▶ [WHAT TO WORK ON] Rescale the entries from the line with "Where should I click to: Click the 0s" to the line with "click(x=970, y=77)", both included, by reproducing every line, requests too, with each coordinate in the answers multiplied by 1.55 and rounded to a whole number, halves rounded up. Return only those lines.

[Word and element location entries]
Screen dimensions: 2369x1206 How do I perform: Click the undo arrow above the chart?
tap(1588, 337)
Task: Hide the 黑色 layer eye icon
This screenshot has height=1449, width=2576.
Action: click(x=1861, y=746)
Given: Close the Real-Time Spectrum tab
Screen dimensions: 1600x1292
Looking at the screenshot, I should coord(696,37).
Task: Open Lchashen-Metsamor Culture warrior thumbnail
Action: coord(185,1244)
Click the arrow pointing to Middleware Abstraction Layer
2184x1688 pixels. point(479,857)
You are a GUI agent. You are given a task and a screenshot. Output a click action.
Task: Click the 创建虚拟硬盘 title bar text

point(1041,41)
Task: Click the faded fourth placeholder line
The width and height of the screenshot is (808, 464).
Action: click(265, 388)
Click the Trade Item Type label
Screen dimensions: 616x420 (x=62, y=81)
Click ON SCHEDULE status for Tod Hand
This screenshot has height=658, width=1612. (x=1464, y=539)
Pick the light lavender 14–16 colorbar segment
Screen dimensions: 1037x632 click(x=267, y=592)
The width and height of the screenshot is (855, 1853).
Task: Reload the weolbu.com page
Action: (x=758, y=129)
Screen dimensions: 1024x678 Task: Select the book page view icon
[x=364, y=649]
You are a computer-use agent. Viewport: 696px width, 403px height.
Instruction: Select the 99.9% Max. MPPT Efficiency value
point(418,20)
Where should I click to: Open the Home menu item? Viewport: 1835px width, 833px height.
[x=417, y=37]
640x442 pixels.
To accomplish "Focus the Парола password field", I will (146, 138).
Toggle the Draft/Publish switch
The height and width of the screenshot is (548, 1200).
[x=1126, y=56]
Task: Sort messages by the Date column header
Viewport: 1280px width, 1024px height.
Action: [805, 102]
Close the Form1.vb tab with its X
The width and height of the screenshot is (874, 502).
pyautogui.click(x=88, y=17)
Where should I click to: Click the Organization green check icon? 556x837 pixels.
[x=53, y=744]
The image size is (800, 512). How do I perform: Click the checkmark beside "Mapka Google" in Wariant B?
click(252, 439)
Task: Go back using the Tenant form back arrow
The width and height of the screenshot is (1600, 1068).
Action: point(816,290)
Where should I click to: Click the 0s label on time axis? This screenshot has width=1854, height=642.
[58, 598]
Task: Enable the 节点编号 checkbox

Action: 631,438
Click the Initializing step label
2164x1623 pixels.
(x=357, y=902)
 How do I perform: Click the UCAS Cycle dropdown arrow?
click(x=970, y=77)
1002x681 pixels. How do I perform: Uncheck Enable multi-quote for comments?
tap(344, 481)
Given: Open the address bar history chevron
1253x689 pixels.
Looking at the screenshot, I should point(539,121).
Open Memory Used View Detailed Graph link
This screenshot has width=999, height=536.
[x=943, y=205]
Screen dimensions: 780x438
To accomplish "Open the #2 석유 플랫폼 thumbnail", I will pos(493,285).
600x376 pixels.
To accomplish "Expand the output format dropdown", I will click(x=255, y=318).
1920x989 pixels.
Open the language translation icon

▶ [EXERCISE OUTPUT]
Where should I click to: Click the 0s label on time axis? This screenshot has width=1854, height=642.
[90, 927]
Task: Enable the 节点编号 checkbox

Action: 978,679
Click the Initializing step label
2164x1623 pixels.
(x=553, y=1398)
 How do I perform: Click the UCAS Cycle dropdown arrow?
click(x=1504, y=119)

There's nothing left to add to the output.